Recht tegenover de ingang lag het graf van de beroemde januceps uit Archangel: een mens (of twee mensen) met één romp, één hals, zelfs één mond en één neus, maar twee paar ogen. Mijn grootvader vertelde hoe heftig de discussie was geweest over dit levende wezen: ging het om één hoofd of twee hoofden, en wat nog belangrijker was: betrof het één mens of twee mensen? De grote hersenen waren dubbel aangelegd: elk dacht dus apart. Maar de hersenstam, de kleine hersenen en de middenhersenen waren enkelvoudig: hij beleefde zijn lustgevoelens (mijn grootvader verstond daaronder, naar hij zei: honger, dorst en slaap) enkelvoudig. Het wonderbaarlijke was ook dat hij één olfactorisch systeem had - dus één ding rook, maar daar twee verschillende gedachten of voorstellingen bij kon hebben. Toen de discussie ongemeen fel dreigde te worden heeft de Procurator van de Heilige Synode, K.P. Pobedonostsev, beslist dat een mens één mens is als hij één hart heeft. Zo lag de januceps uit Archangel daar dus als één persoon begraven.

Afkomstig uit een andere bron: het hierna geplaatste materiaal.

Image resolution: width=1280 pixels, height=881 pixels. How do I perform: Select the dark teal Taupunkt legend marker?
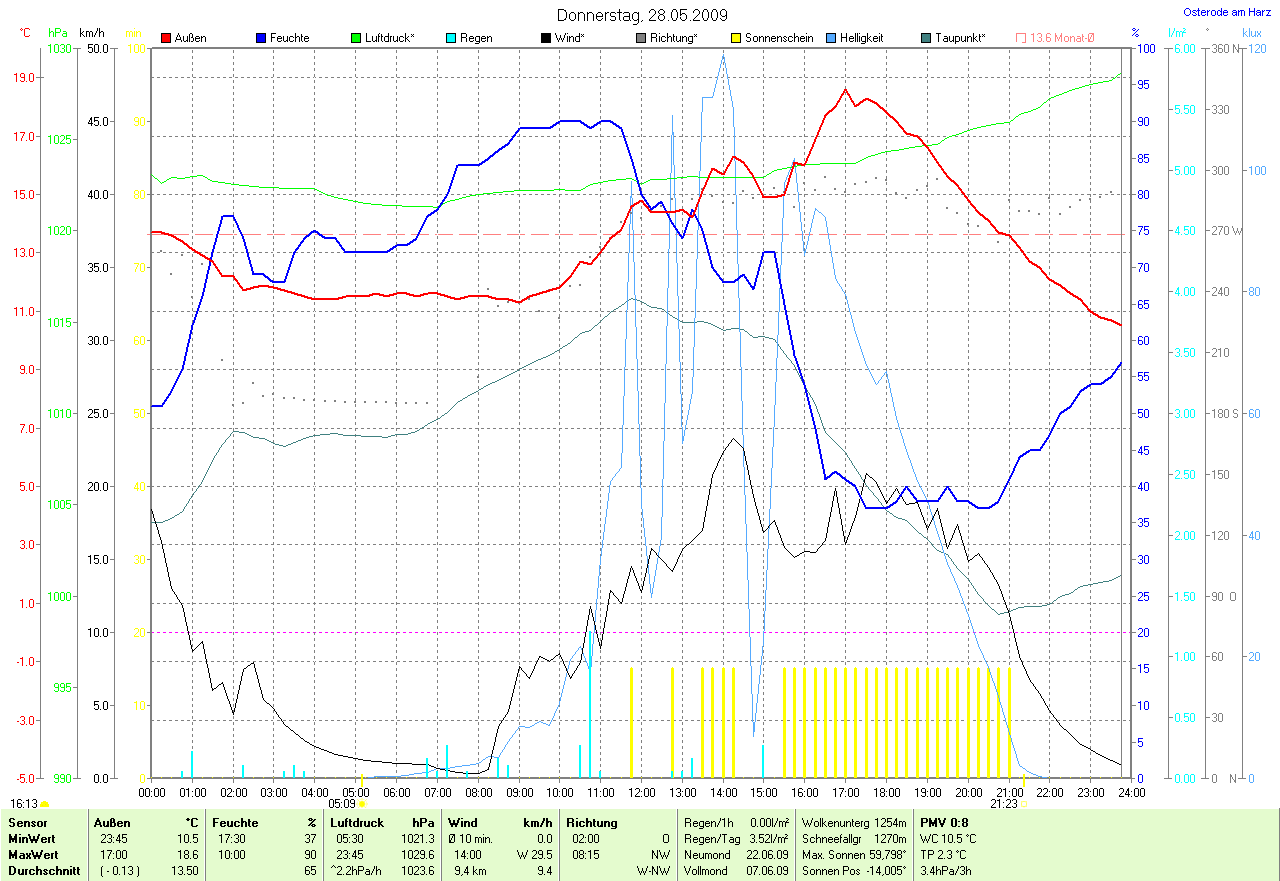click(926, 38)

Bijzondere psychiatrische patienten werden niet tot het Duivenkerkhof toegelaten. De pathologen waren daar tegen. Zij eisten altijd een anatomisch of fysiologisch substraat, en dat was bij psychiatrische patienten zelden voorhanden. Maar, zei mijn grootvader, de man die altijd dacht dat een wolf hem op de hielen zal en die als een schicht door de straten van St. Petersburg rende, jaar in jaar uit - die man had daar ook thuisgehoord. Al was het slechts vanwege zijn unieke onvermoeibaarheid: tot op hoge leeftijd was hij in staat om zestien uur onafgebroken langs de Newski Prospekt heen en terug te rennen, en daarbij voortdurend nog angstig om te kijken ook.
Het kostte de commissie vaak heel veel moeite om bedriegers te ontmaskeren die zichzelf ingewikkelde kwalen of letsels hadden toegebracht in de hoop op het Duivenkerkhof terecht te komen.
‘Bij twijfel niet begraven’, luidde het devies van de pathologen.
Hoogstens éénmaal per jaar vond er een begrafenis plaats en werd de naam van de overledene en zijn bijzondere aandoening in een zilveren boek bijgeschreven. Beroemd waren de feesten van de nabestaanden in de uitspanning naast het kerkhof.
Mijn grootvader woonde eens zo'n begrafenis bij, om - naar hij zei - de vermaarde pathologen van het oude Rusland eens van nabij te zien en tegelijk die merkwaardige geur van wierook en carbol op te snuiven die rond die begrafenissen hing. Díe geur zou hij nooit vergeten. Wat voor zeldzame kwaal er toen begraven werd wist hij niet meer. Maar er ging iets heel bijzonders van het ritueel uit, vertelde hij. Alsof God persoonlijk iets met het leven en lichaam van deze overledene had gedaan, en zich met de rest van de mensheid niet bemoeide. Mijn grootvader, die een gelovig man was, schudde zijn hoofd bij dit verhaal. Ik was toen helaas te klein om hem te vragen of hij dat zelf ook geloofde.
Na de revolutie is het Duivenkerkhof niet meer gebruikt - in een marxistische staat gaat men niet dood aan bijzondere oorzaken - en, zoals zoveel in Rusland, verwaarloosd. Waar eens de ingang was staat nu een flatgebouw. In 1985 was ik daar. Een gids wees mij de plaats aan waar in september 1916 de laatste dode ter aarde was besteld - een oude man met rubiosis tarda (wat dat ook mag zijn). Hij vertelde mij dat kinderen er nog wel eens bizarre schedels vinden (van dolichocefalen, vermoed ik) waar zij bootjes van maken die zij in een vijver in de Taurischtuin, niet ver van daar, laten varen.